Structural colors are generated by scattering of light by variations in tissue nanostructure. They are widespread among animals and have been studied most extensively in butterflies and moths (Lepidoptera), which exhibit the widest diversity of photonic nanostructures, resultant colors, and visual effects of any extant organism. The evolution of structural coloration in lepidopterans, however, is poorly understood. Existing hypotheses based on phylogenetic and/or structural data are controversial and do not incorporate data from fossils. Here we report the first example of structurally colored scales in fossil lepidopterans; specimens are from the 47-million-year-old Messel oil shale (Germany). The preserved colors are generated by a multilayer reflector comprised of a stack of perforated laminae in the scale lumen; differently colored scales differ in their ultrastructure. The original colors were altered during fossilization but are reconstructed based upon preserved ultrastructural detail.
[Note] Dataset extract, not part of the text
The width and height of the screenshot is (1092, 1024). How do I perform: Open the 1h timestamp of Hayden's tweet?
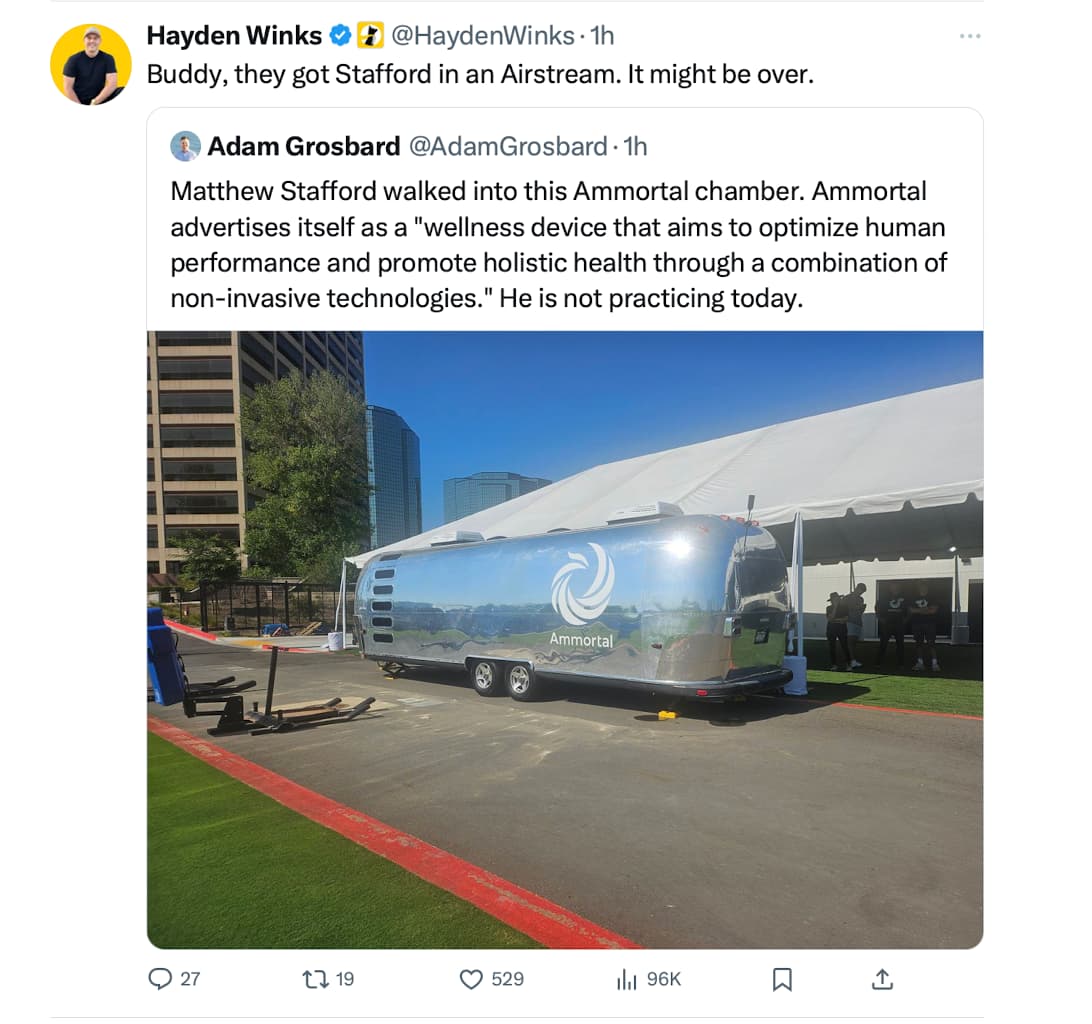[x=602, y=35]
The dorsal surface of the forewings was a yellow-green color that probably served as a dual-purpose defensive signal, i.e. aposematic during feeding and cryptic at rest. This visual signal was enhanced by suppression of iridescence (change in hue with viewing angle) achieved via two separate optical mechanisms: extensive perforation, and concave distortion, of the multilayer reflector. The fossils provide the first evidence, to our knowledge, for the function of structural color in fossils and demonstrate the feasibility of reconstructing color in non-metallic lepidopteran fossils. Plastic scale developmental processes and complex optical mechanisms for interspecific signaling had clearly evolved in lepidopterans by the mid-Eocene.